Nouveau revers juridique pour les carrières vaudoises 
VAUD. Le Tribunal fédéral rejette l'extension des gravières d'Arvel, au-dessus de Villeneuve. 

Le canton de Vaud n'a décidément pas de chance avec ses carrières. Le Tribunal fédéral (TF) vient en effet de donner un sérieux coup de frein au projet d'extension des carrières d'Arvel. L'exploitant des gravières au-dessus de Villeneuve, visibles loin à la ronde, ne pourra pas défricher le secteur dont il espérait tirer 15 millions de tonnes de roches sur 30 ans. Le TF donne ainsi raison aux quatre associations de protection de l'environnement qui avaient l'avaient saisi, Pro Natura, le WWF, Helvetia Nostra et la Fondation suisse pour la protection et l'aménagement du paysage. 

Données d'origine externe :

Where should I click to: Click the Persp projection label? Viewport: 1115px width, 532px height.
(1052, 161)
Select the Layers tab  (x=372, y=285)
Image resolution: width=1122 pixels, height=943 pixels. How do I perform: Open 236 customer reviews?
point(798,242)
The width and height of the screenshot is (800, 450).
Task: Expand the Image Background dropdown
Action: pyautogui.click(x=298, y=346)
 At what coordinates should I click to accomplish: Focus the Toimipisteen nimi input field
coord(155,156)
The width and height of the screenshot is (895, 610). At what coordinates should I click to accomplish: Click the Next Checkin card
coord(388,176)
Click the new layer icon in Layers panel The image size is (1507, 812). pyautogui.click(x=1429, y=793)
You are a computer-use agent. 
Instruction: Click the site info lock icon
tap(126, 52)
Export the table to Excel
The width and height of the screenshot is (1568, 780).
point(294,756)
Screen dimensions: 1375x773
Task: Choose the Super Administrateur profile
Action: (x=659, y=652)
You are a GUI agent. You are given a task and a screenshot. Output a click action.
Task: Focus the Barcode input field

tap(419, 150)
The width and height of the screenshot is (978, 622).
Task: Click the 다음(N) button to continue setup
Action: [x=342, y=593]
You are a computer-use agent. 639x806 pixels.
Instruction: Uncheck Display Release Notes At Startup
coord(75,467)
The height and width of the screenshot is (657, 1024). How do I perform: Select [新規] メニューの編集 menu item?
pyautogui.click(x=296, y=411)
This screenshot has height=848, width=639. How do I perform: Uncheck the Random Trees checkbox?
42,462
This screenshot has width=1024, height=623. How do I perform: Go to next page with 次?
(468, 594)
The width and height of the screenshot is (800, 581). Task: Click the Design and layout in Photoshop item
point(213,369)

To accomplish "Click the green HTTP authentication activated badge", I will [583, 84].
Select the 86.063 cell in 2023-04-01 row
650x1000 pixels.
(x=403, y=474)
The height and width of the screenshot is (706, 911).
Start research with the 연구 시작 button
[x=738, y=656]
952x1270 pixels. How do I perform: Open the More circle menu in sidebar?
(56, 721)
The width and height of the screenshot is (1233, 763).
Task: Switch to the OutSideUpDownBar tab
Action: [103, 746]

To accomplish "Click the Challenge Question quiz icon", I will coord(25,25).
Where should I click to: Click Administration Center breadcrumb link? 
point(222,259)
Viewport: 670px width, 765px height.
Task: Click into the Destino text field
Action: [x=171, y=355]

Les considérants du jugement ne sont pas encore connus. Les associations dénonçaient notamment l'impact sur le paysage et les risques d'éboulement sur la zone commerciale située en contrebas. «C'est la fin d'une longue procédure, commente Serge Ansermet, secrétaire régional du WWF. Encore une fois, les décisions de l'Etat en matière de carrières sont mises en cause.» 

Riverains plus sensibles 

Ce n'est effectivement pas la première fois que les tribunaux renvoient au canton ses dossiers. L'extension des sites de Bioley-Orjulaz et de Montricher a ainsi échoué devant le Tribunal administratif au début de l'année dernière.Idem pour celui de Trélex-Gingins quelques mois plus tard. Des revers juridiques que l'Etat explique par une sensibilité accrue des riverains pour les nuisances en matière de bruit ou de poussière, et par l'attention soutenue des associations de défense de l'environnement pour ces questions. «La législation est de plus en plus étoffée en la matière, note un juriste du canton. Ce qui donne plus de voies de recours à un voisin ou une organisation qui voudrait s'opposer à ce genre de projet.»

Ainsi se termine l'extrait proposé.